Après des années partagées entre la musique et ses études à l’ESEC (école supérieure de science économique), il prit l’avion pour les Etats-Unis où il obtient le MBA (un Master en Business Administration).

En 1982, il décide de rentrer dans son pays, le Burkina Faso. Il trouve un poste à l’USAID comme expert du secteur privé, puis à la banque mondiale en 1985, à la mission résidente comme conseiller économique puis représentant résident par intérim.

En 1987, il décide de prendre une disponibilité pour rejoindre son épouse en Suède. Là, il s’inscrit en doctorat et enseigne le  marketing international et le management à l’université.

En suède à part l’enseignement, il  crée une structure de négoce CDT international, qui faisait du poisson congelé et du lait en poudre. C’est à partir de ce négoce qu’il arrive à investir le premier milliard cent mille francs pour créer le studio Seydoni, en 1999.

Seydoni production est pour lui une manière de se reconvertir dans sa passion abandonnée en cours de chemin car n’étant pas conciliable avec les hautes fonctions occupées.

L’historique de seydoni

La naissance de Seydoni est une suite logique de l’engagement d’un homme pour sa passion de la musique.

Il a ainsi permis au groupe «Djamana percussion», d’abord que celui-ci puisse se former avec à la tête son ami et compagnon de musique Abdoulaye Cissé. Il accueillit ensuite le groupe en Suède pour une tournée qui va déboucher sur la production d’un album en 1995. C’est le premier acte majeur.

S’en suit une étude qu’il commande sur la musique burkinabè avec des étudiants suédois et des experts burkinabè. A côté il organise des spectacles. En 1997, il lance le concours national de musique moderne dont le lauréat fut feu Salaka Vins, qui à l’occasion séjourne en Suède et enregistre son album produit par le biais de son usine, CDT international dont le démembrement de la musique  projetait la création de Seydoni au Burkina.

En 1999, l’usine de Seydoni à Ouagadougou fut mise en place avec une major tout à fait complète avec une unité vidéo et unité de duplication de cassette et de CD. La toute première cassette qui en sort est l’album «Douatou» de Bill Aka Kora puis Solo Dja Kabaco, Rigobert Kaboré.

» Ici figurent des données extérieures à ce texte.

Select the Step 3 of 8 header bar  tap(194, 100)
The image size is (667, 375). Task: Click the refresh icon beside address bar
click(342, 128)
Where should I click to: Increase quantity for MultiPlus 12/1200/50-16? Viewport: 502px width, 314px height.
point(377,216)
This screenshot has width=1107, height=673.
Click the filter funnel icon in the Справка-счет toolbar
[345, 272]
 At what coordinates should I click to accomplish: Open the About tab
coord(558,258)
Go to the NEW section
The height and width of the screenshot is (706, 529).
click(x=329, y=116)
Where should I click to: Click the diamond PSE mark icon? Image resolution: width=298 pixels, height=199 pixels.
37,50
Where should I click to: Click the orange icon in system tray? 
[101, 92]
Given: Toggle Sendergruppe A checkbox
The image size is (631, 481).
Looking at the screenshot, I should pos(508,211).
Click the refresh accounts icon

Près de 500 artistes vont avoir la chance de voir le jour. Il donne ainsi la chance au marché de disque d’exister. Seydoni donne une chance à Solo qui devient le tout premier musicien salarié.

L’entreprise connut une cure d’amaigrissement pendant  la crise située entre 2006 et 2011. Aujourd’hui à l’ère du numérique, les clés USB, MP3, MP4 et la vente en ligne, elle fait face au niveau défi de la musique en s’armant en conséquence.

Après 20 ans d’existence  avec un catalogue de plus de 1000 artistes produits, Saidou Richard Traoré, le PDG, père de quatre enfants et aujourd’hui à la retraite n’a qu’un seul rêve : celui de voir Seydoni dépasser les frontières de l’Afrique et accueillir au capital l’Etat et d’autres privés à l’instar des sociétés comme Universalis aux USA et Sony music.

Seydoni, c’est aujourd’hui plusieurs départements, le studio audio, studio vidéo, la production des documentaires télévisuels, des reportages et une unité de sonorisation.